> MATERIAL SUPPLIED
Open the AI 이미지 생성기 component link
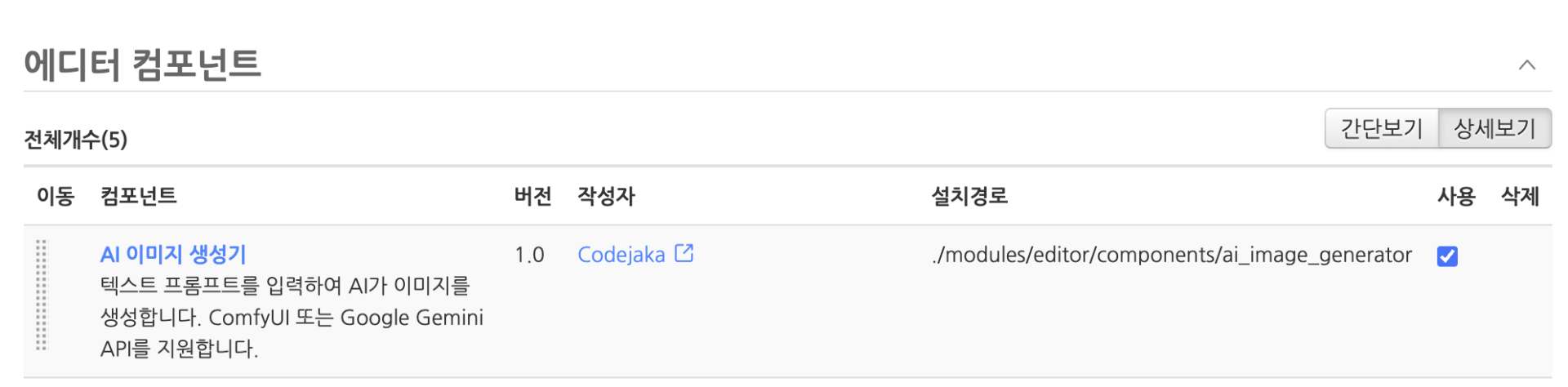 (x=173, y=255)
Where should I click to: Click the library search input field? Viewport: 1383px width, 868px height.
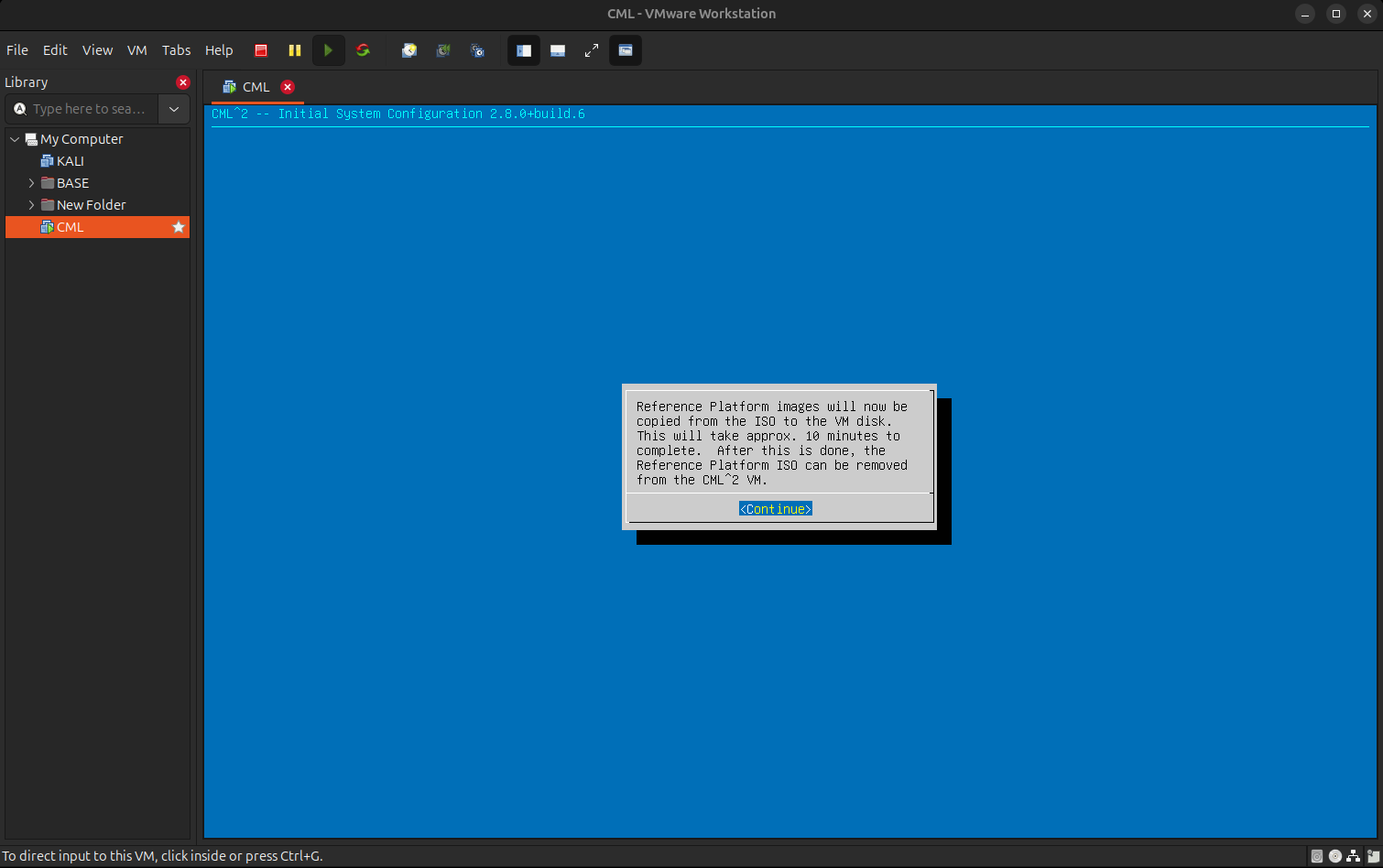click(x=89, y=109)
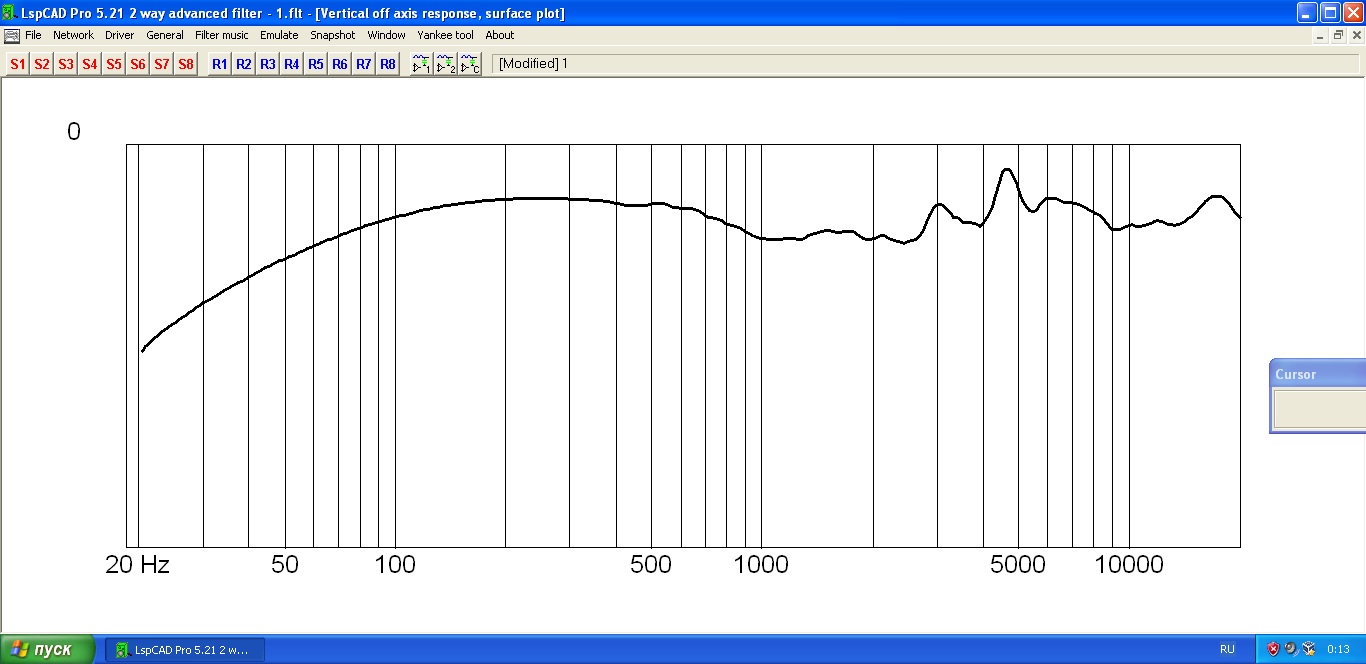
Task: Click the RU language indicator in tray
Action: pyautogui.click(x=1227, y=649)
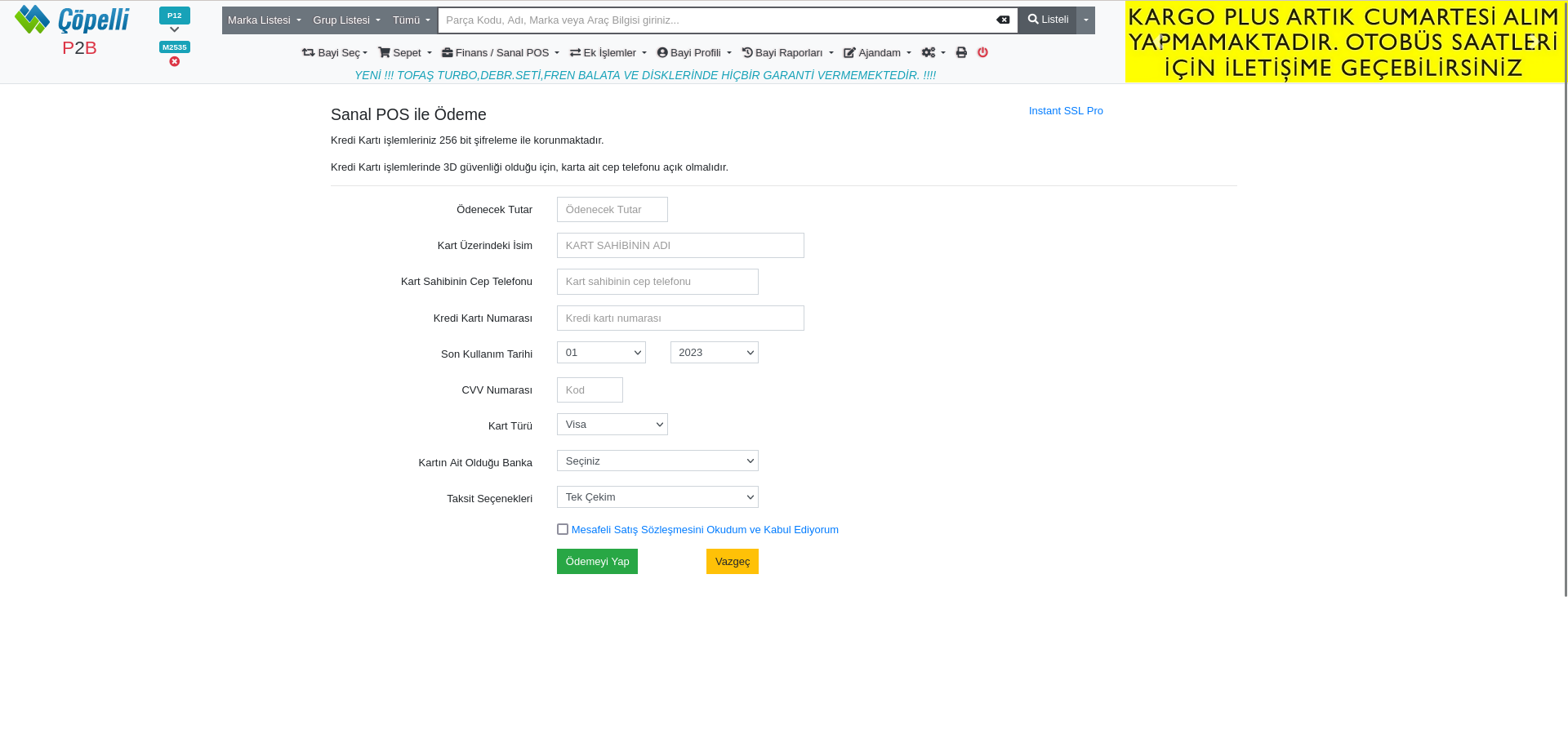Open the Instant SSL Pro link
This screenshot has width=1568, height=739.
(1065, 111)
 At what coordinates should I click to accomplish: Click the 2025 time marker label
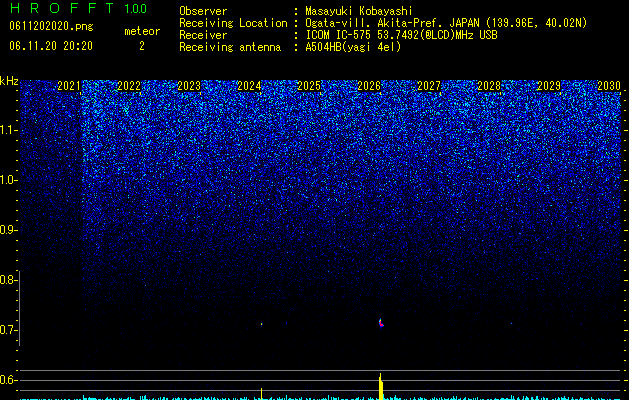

> WORK INSTRUCTIONS
With the pictures removed, write out exactly the lines from the line containing "Where should I" through the last line of the material above, both included.

> REPLY TO THE EXERCISE
Where should I click to: Click the library search input field? Viewport: 1383px width, 868px height.
click(x=89, y=109)
Task: Click the RU language indicator in tray
Action: pyautogui.click(x=1227, y=649)
Open the Instant SSL Pro link
This screenshot has width=1568, height=739.
(1065, 111)
 At what coordinates should I click to accomplish: Click the 2025 time marker label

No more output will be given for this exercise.